In-depth Listed companies & corporate financing: Equity markets

Law on simplification of the law and administrative procedures ("Warsmann IV" Law)

Published on March 30, 2012

The Law of 22 March 2012 on simplification of the law and administrative procedures aims to simplify the legal environment and daily operations of French SMEs in a wide range of areas, several of which concern the stock market sector. It also enhances threshold crossing transparency to fight more effectively against creeping takeovers.

Crossing of thresholds and cash-settled derivatives

The new system aims to improve the threshold crossing reporting system by including cash-settled derivatives in the scope of calculation, on the same basis as physically-settled instruments. It thus abolishes the separate disclosure of cash-settled derivatives made on crossing a threshold, introduced by the Order of 30 January 2009, and includes these instruments in the calculation. The inclusion of these complex financial products (especially contracts for difference (CFD) and cash-settled equity swaps) in the threshold crossing and therefore reporting calculation will avoid an increase in the number of creeping takeovers.

This new system also reinforces declaration of intent requirements by creating an obligation for companies crossing a threshold to declare their intentions concerning the cash-settled instruments they hold.

Finally, it introduces a new declaration to disclose modifications to equity stake structure between different types of instruments. This measure will ensure that the public is informed of the real level of control of a company resulting from an increase in the voting rights effectively held in such cases. The AMF General Regulation specify the terms of this declaration.

It should be noted, however, that cash-settled instruments are excluded from the stake threshold calculation for triggering a mandatory bid.

This new system came into force on 22 October 2012.

Extension of share buy-back possibilities on Alternext

The law extends the effects of the 2009 reform simplifying share buy-back techniques to companies listed on Alternext, in order to enhance liquidity of securities and simplify publication rules. Article L. 225-209-1 of the Commercial Code is therefore abolished and companies listed on Alternext are now included within the scope of Article L. 225-209. It also brings the terms on share buy-backs by these companies into line with those applicable to companies admitted to trading on a regulated market (NYSE Euronext). The AMF General Regulation has been modified accordingly and is currently pending approval.

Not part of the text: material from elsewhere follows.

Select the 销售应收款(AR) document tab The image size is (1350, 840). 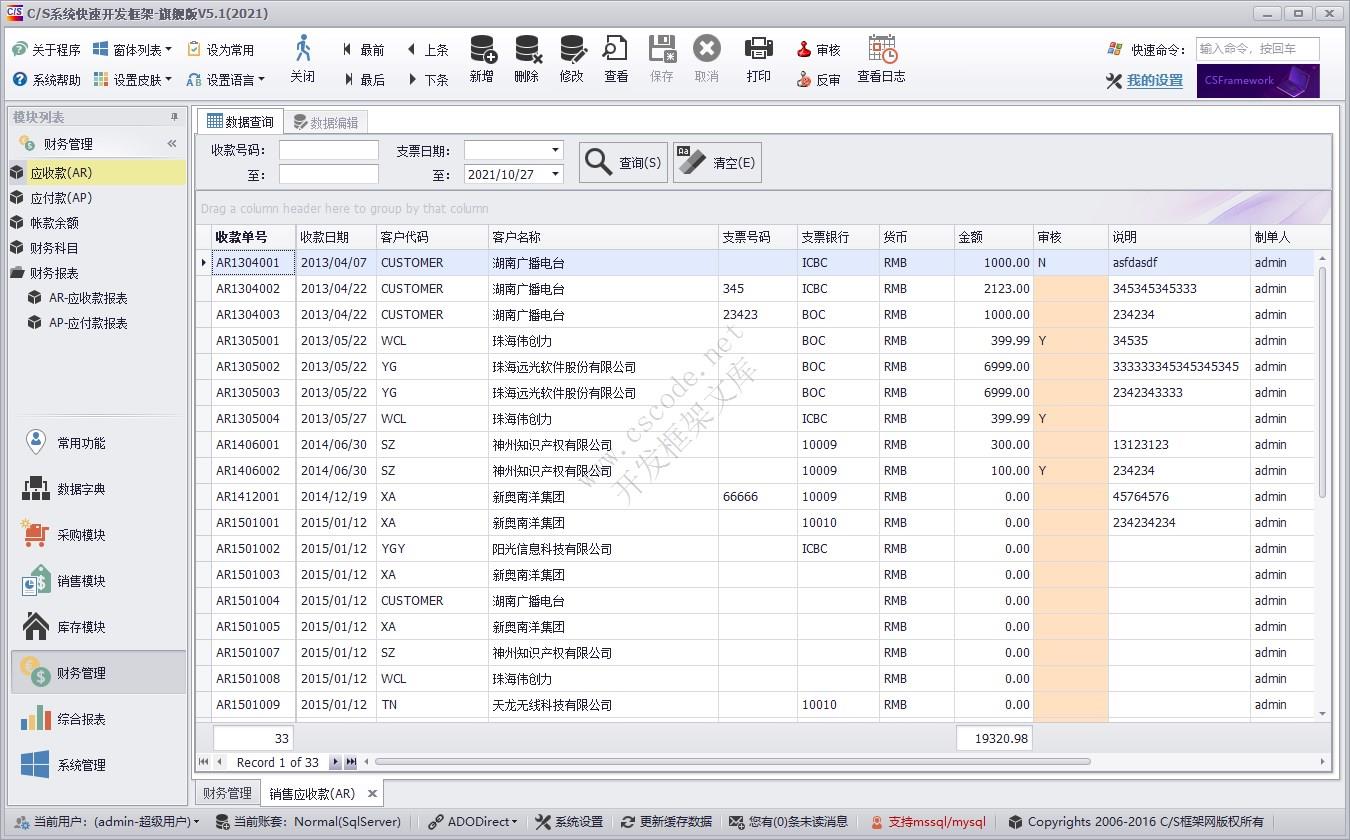tap(312, 793)
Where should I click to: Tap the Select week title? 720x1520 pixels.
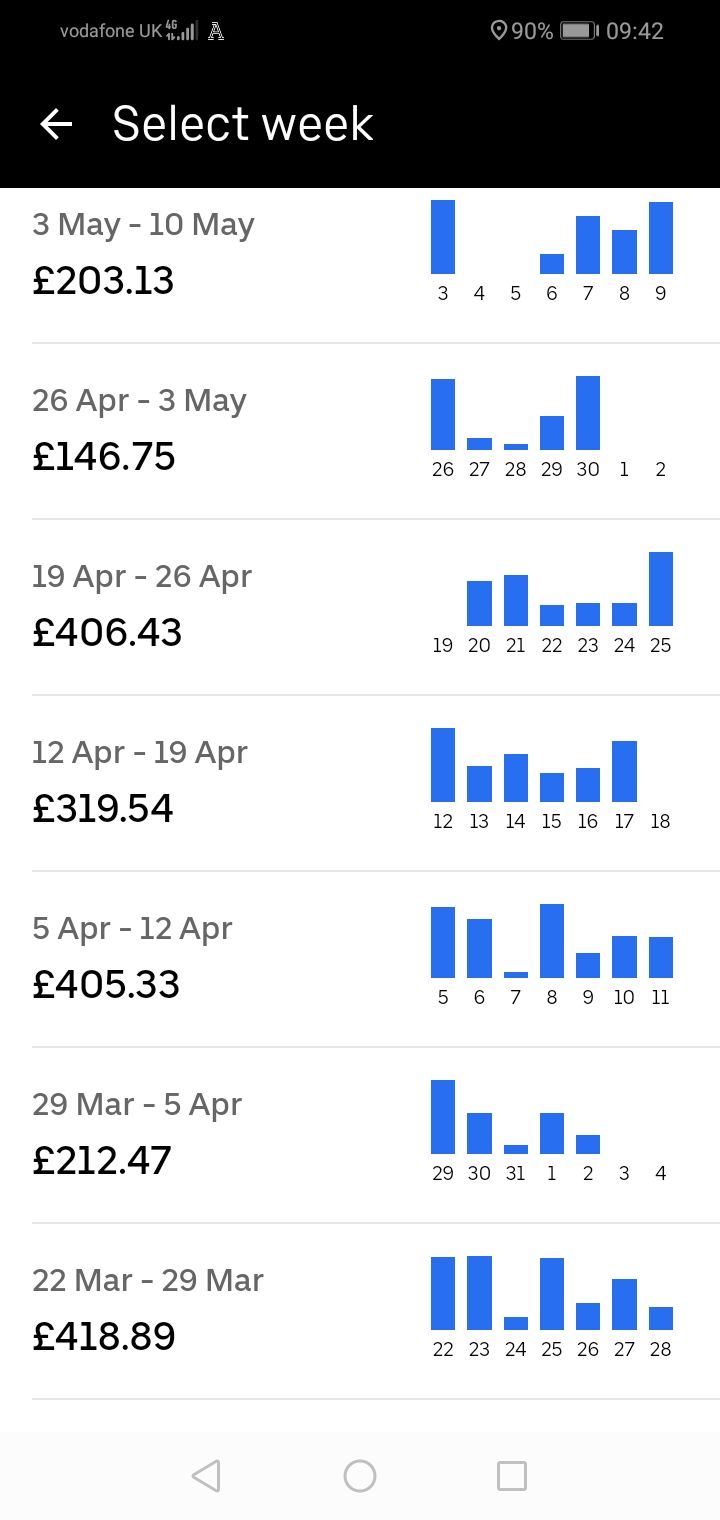click(243, 124)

Abolition of the document summarising the information provided in the course of the past year for companies listed on a regulated market

The Law abolishes Article L. 451-1-1 of the Monetary and Financial Code and therefore removes the obligation for companies listed on a regulated market to file a document with the AMF summarising all the information they have disclosed to fulfil their legal and regulatory obligations in the course of the past year.

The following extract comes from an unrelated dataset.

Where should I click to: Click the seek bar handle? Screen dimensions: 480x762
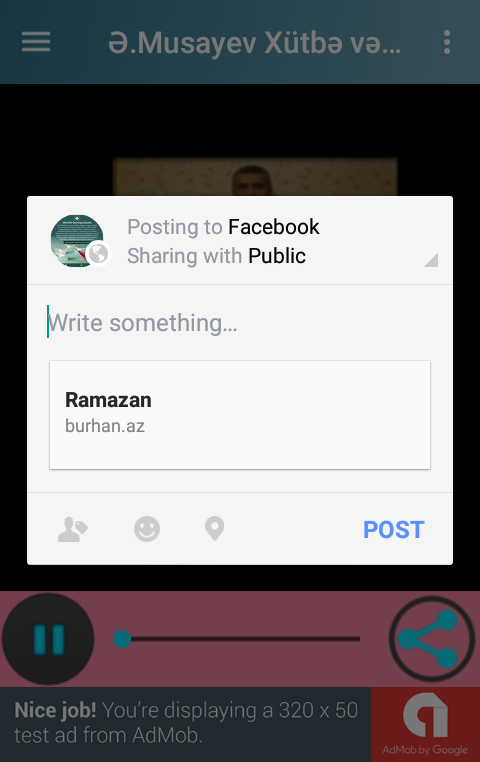tap(122, 639)
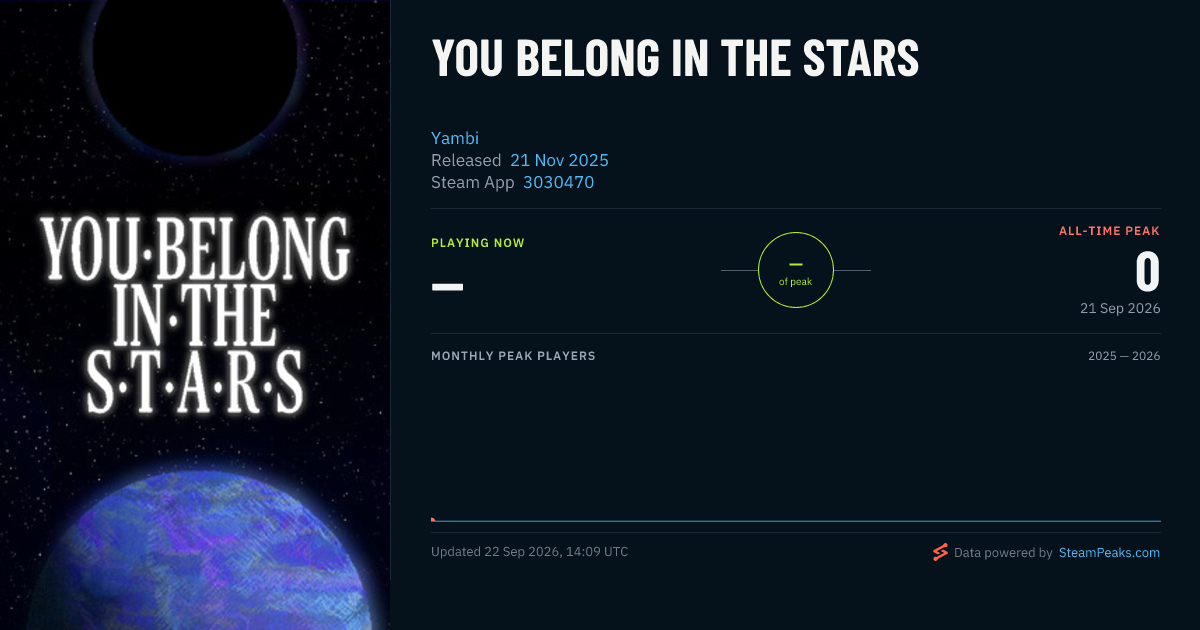Open Steam App ID 3030470
1200x630 pixels.
tap(558, 182)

Authorisation for the government to transpose European texts by means of Orders

The law authorises the government to transpose Directive n°2010/73/EC of the European Parliament and Council of 24 November 2010 amending Directives n°2003/71/EC known as the “Prospectus Directive” and n°2004/109/EC known as the “Transparency Directive” by means of Orders.

Adaptation of money laundering prevention systems

The law adapts the intensity of the identity-check measures required of online payment service providers when there is no suspicion of money laundering. When the risk of laundering appears low, the persons concerned may choose not to check the identity of the client and, if applicable, of the effective beneficiary of the business relationship.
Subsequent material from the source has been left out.